The equilibrium constant for the reaction
`A_(2)(g)+B_(2)(g) hArr 2AB(g)`
is `20` at `500K`. The equilibrium constant for the reaction `2AB(g) hArr A_(2)(g)+B_(2)(g)` would be

To solve the problem, we need to determine the equilibrium constant for the reverse reaction given the equilibrium constant for the forward reaction. ### Step-by-Step Solution: 1. **Identify the given reaction and its equilibrium constant**: The forward reaction is: \[ A_2(g) + B_2(g) \rightleftharpoons 2AB(g) \] The equilibrium constant for this reaction, denoted as \( K_1 \), is given as \( 20 \) at \( 500K \). 2. **Write the reverse reaction**: The reverse reaction is: \[ 2AB(g) \rightleftharpoons A_2(g) + B_2(g) \] We need to find the equilibrium constant for this reaction, which we will denote as \( K_2 \). 3. **Relate the equilibrium constants**: The equilibrium constant for a reaction is related to the equilibrium constant of its reverse reaction.

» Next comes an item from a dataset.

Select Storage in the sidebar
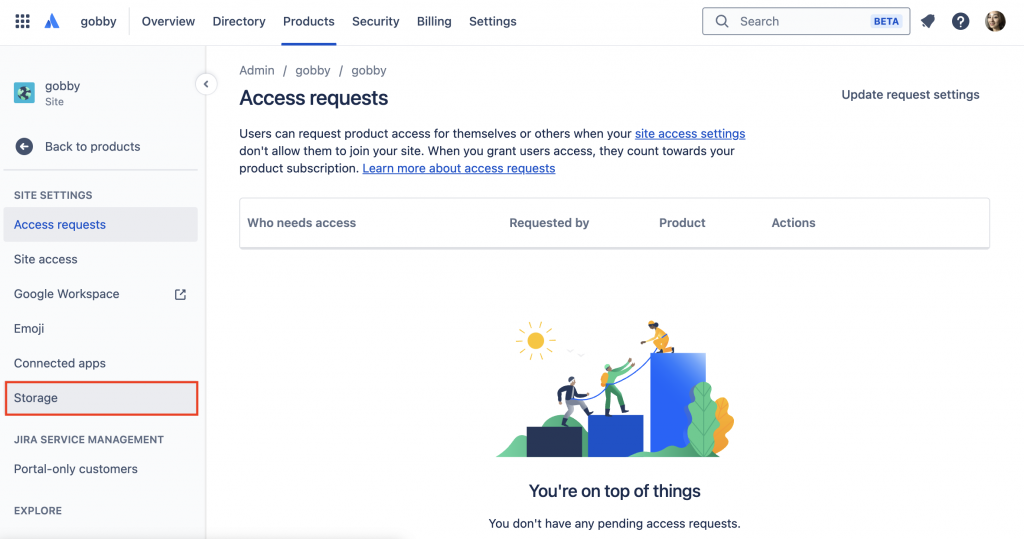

Specifically, if you reverse a reaction, the equilibrium constant for the reverse reaction is the reciprocal of the equilibrium constant for the forward reaction: \[ K_2 = \frac{1}{K_1} \] 4. **Substitute the known value of \( K_1 \)**: Since \( K_1 = 20 \): \[ K_2 = \frac{1}{20} \] 5. **Calculate \( K_2 \)**: Performing the calculation gives: \[ K_2 = 0.05 \] ### Conclusion: The equilibrium constant for the reaction \( 2AB(g) \rightleftharpoons A_2(g) + B_2(g) \) is \( 0.05 \).